Genome-wide identification and analysis of YTH gene family and its response to MeJA and salt treatment in Panax ginseng C. A. Meyer

YTH domain-containing RNA-binding proteins function as m(6)A readers that specifically bind to m(6)A-modified RNAs. YTH domain-containing proteins participate in various biological processes, such as hormone signaling pathways, regulation of stress responses, RNA stability, and cellular differentiation. Despite these important roles, the characteristics and functions of YTH family genes in ginseng (Panax ginseng C. A. Meyer), a traditional medicinal herb, particularly regarding their response to MeJA (Methyl Jasmonate) treatment and salt stress on a genome-wide scale, have not yet been studied. In this study, 18 YTH genes were identified based on telomere-to-telomere reference genome of ginseng. These PgYTH genes were grouped into four subgroups by phylogenetic analysis. Moreover, the chromosomal distribution, synteny analysis, gene structures and cis-elements of PgYTH genes, and the motifs of YTH proteins were analyzed.

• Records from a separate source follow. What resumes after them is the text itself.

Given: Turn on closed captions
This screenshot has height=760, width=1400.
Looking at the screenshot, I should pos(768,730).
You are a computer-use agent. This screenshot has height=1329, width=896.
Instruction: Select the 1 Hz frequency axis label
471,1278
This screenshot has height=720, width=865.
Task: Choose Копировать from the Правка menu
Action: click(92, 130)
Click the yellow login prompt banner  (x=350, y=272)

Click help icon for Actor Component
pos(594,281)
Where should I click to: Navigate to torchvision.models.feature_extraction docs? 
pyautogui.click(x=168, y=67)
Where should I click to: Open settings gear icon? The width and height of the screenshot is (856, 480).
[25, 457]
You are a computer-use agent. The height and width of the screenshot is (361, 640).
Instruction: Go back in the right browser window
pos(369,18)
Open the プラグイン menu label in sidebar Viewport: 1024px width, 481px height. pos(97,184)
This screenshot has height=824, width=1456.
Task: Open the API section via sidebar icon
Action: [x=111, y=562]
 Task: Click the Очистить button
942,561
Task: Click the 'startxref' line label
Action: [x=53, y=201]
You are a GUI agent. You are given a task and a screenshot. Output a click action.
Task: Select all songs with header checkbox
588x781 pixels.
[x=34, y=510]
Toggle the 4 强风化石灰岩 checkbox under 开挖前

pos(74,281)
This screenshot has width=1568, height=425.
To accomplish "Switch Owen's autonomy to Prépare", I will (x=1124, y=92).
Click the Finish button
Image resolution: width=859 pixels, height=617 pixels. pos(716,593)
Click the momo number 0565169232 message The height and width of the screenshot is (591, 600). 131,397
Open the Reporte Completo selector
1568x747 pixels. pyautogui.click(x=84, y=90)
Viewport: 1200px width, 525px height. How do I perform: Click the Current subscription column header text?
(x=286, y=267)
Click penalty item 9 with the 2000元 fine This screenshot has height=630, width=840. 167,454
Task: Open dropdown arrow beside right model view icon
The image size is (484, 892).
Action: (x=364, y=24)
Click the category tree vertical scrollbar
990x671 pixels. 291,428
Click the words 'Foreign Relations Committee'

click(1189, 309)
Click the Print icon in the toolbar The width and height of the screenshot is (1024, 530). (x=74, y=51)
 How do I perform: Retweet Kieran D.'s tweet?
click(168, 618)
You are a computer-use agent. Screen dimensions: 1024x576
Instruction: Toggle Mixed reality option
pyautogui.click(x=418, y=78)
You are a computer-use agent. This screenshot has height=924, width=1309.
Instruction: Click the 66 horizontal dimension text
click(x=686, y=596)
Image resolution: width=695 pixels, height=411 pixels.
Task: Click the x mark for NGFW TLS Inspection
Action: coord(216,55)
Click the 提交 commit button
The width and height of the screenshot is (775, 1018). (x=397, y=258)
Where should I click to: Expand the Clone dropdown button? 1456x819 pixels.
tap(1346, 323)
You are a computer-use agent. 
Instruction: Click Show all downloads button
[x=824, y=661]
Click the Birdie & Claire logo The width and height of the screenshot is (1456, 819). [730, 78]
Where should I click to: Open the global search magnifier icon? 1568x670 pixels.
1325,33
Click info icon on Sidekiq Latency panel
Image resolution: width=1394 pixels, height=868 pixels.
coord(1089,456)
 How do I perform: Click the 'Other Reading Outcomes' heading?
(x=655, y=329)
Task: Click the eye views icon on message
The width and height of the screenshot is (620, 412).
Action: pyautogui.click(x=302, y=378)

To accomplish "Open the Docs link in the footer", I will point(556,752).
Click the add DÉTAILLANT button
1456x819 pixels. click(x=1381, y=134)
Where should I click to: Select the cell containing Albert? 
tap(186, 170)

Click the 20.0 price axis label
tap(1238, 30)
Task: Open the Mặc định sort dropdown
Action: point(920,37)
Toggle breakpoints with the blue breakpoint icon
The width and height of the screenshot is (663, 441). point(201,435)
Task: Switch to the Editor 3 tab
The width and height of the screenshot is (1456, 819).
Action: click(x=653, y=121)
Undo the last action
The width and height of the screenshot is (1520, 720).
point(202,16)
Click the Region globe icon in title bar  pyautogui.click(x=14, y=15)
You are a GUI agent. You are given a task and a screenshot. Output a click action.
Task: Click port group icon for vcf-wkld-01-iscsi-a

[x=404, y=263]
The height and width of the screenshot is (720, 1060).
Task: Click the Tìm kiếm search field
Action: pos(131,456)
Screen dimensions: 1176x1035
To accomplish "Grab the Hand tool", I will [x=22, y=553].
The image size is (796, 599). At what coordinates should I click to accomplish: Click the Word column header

Conserved domain analysis, multiple sequence alignment, and phase separation prediction collectively showed that PgYTH proteins exhibited typical m(6)A reader protein characteristics, including conserved aromatic cages (WWW/WWY) that specifically bind m(6)A residues, and prion-like domains (PrLDs). The PgYTH gene family showed expression differences across different growth years, tissues, and stress conditions. Among them, PgYTH12 consistently maintained the highest expression levels in ginseng roots, the main root cortex, and most cultivated varieties. PgYTH12 exhibited specific upregulation or downregulation patterns under different stresses, and showed downregulation under MeJA treatment. Correlation analysis further revealed that some PgYTH genes were significantly negatively correlated with genes involved in the ginsenoside biosynthetic pathway. qPCR results confirmed that the expression of most PgYTH genes was downregulated under MeJA treatment, whereas the expression of PgYTH8-12 was upregulated under salt stress conditions. Additionally, PgYTH12 was localized to the endoplasmic reticulum. Overall, these results lay the groundwork for future functional investigations of PgYTH genes, advancing our understanding of their role in the regulation of the ginsenoside biosynthesis pathway and stress resistance in ginseng. SUPPLEMENTARY INFORMATION: The online version contains supplementary material available at 10.1186/s12870-025-08015-2.